Whangārei's Manaia View School principal Leanne Otene said she had organised her staff in a way she hoped would minimise the impact of Omicron when it arrived at her school.
"We're all in bubbles and I've got two administration teams so if one team goes down there's another team to run the school. I'm pretty much isolating myself from everyone so I can stay on site and run both hybrid and distance learning programmes," she said.
Otene said she was not expecting to close her entire school, but at some point some children would be learning from home.
"I think it will be rolling, that's what I anticipate. As some staff are perhaps isolating or off because they've got Omicron another lot are coming back so I can see that happening with both staff and students. We don't know what that's going to be like and we really in schools are just playing it day by day," she said.
Papatoetoe High School principal Vaughan Couillault said he dealt with Covid cases last year and again just last week.
He said the approach now was very different to last year when an entire school might be considered casual contacts of a case and required to get tested.
"That doesn't happen now. Casual contacts are just required to self-monitor and aren't required to test," he said.
But he said cases would still cause disruption, especially when teachers were unable to come into work.
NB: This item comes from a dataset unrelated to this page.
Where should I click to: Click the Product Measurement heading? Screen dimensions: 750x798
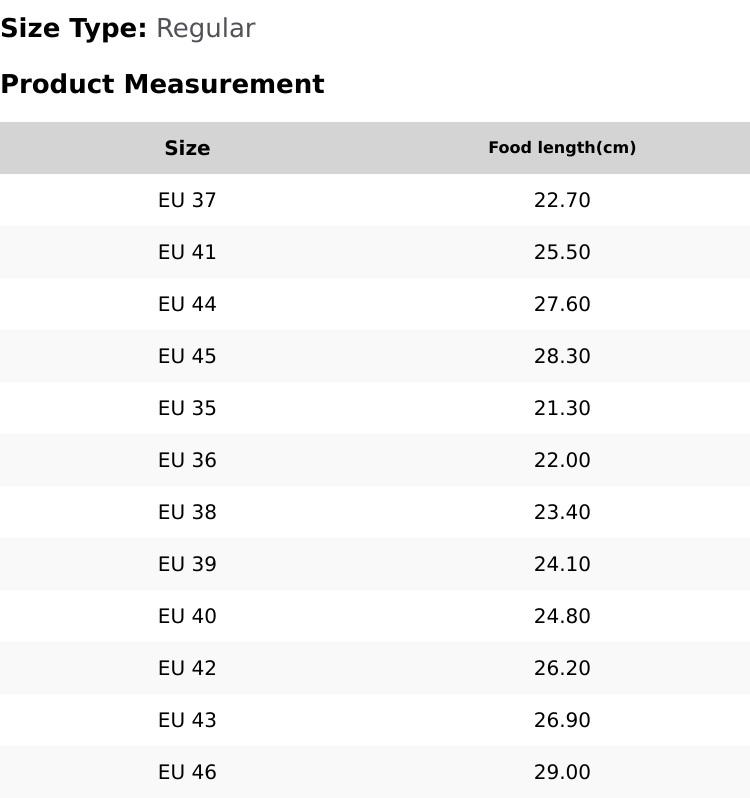(x=162, y=84)
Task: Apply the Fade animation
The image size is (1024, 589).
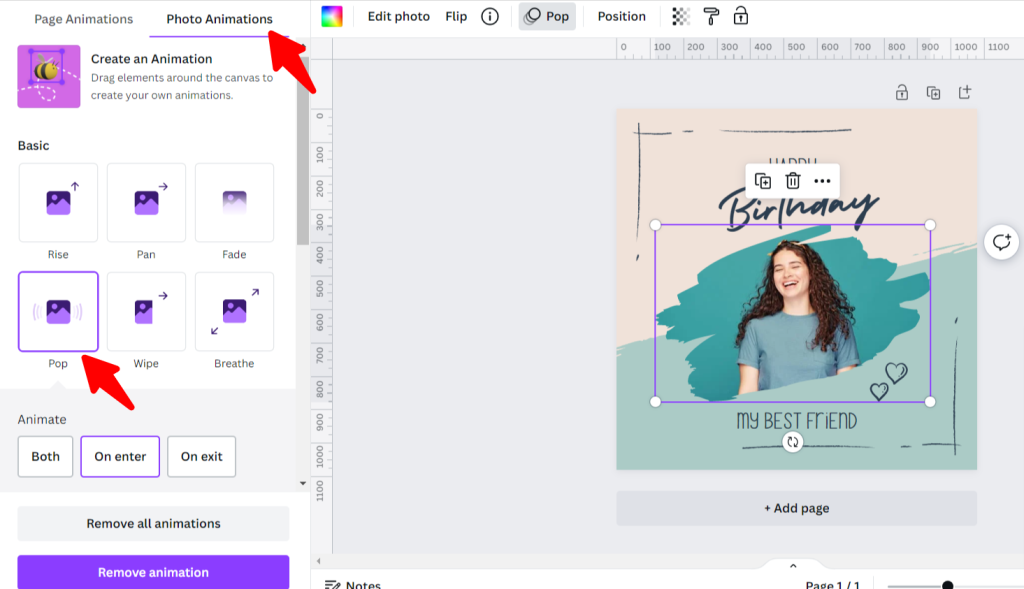Action: [x=234, y=203]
"We've all got phased approaches to how we will manage if our staffing levels get to low. Do we send a year level home, do we shut the whole place down, do we just cancel period five and give every teacher a non-contact in the afternoon so that they're covering for everybody in the morning. Any combination of those could happen depending on how things escalate," Couillault said.
He said the community seemed to be more confident about dealing with Covid than last year, probably because vaccination levels were very high.
Auckland Primary Principals Association president Stephen Lethbridge said he was expecting primary schools would see more disruption for younger children.
"There will be times when a number of children have to isolate and I would suggest that's more likely from Y0 to Y3 where masks are not mandated. From Y4 and up we might see less whole class isolations and things along those lines and just close contacts of students isolating," he said.